Christine wakes from sleep, dresses, and passes her lover, sleeping at his guard post, to hire a carriage to take her to her father's grave. But the driver she has hired, struck down from behind, is not in the box. Instead it is the Phantom who drives her to the graveyard. Pacing through the snow, past huge statues, Christine mourns her father until she stands at the foot of the steps that lead up to his tomb. There is a light within, and once again the Angel of Music—can it be that the grotesque Phantom is the Angel of Music—coaxes her toward him.

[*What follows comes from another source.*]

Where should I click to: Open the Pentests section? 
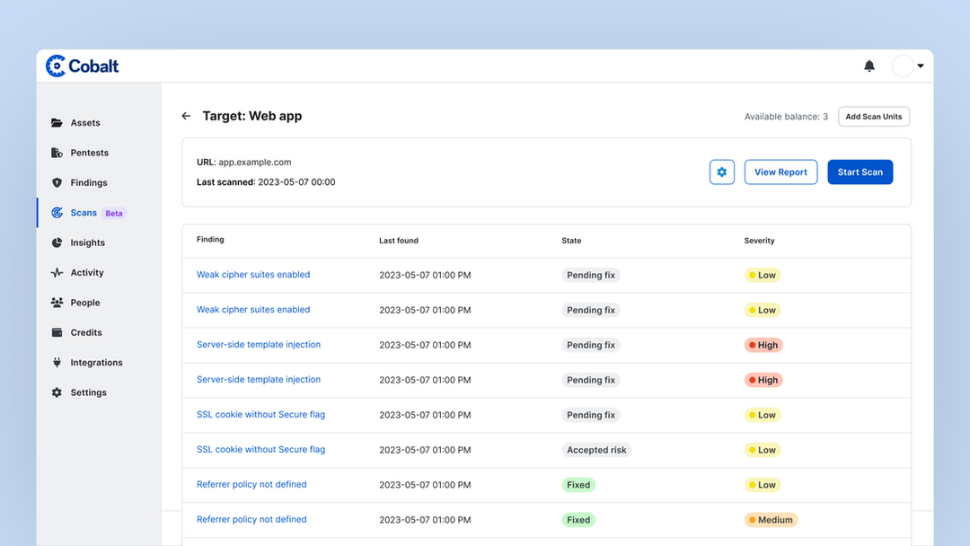click(89, 153)
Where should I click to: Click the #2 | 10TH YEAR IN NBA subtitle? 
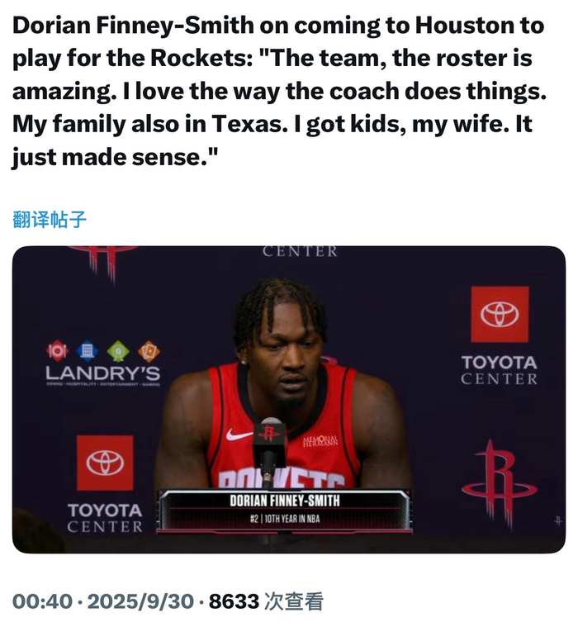coord(285,519)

Raoul has awakened barely in time to see the empty bed, the departing carriage, and to find the still half-stunned coachman, who tells him where the girl is going. Bareback, he rides for the cemetary, arriving only in time to stop Christine from ascending the steps toward the voice that seems to be what her father promised her upon his death, the Angel of Music, who, however ugly, holds her destiny. The young aristocrat shouts, rouses her from her trance, saying that the man is not, cannot be her father or whatever she may hope him to be but is instead...
The Phantom of the Opera, who leaps from the top of the tomb, like a huge bat, but one with a sting, for he has a naked sword in his hand. The two men duel, and Raoul is lightly wounded, but the Phantom is beaten to the ground. As Raoul prepares to drive home his blade in the death-stroke, Christine pleads, "No, Raoul, not like this!" The young man puts up his sword, mounts his horse, swings up his prize—his wife to be—and rides off.
Was it pity that made Christine stay Raoul's hand or perhaps the memory of the Angel who had taught her to sing, albeit for his own ends? Perhaps she acted solely on instinct, that her love for Raoul should not be sullied at its outset by any death. At any rate, the Phantom, deprived of what he was about to claim again, vows war, war upon them both.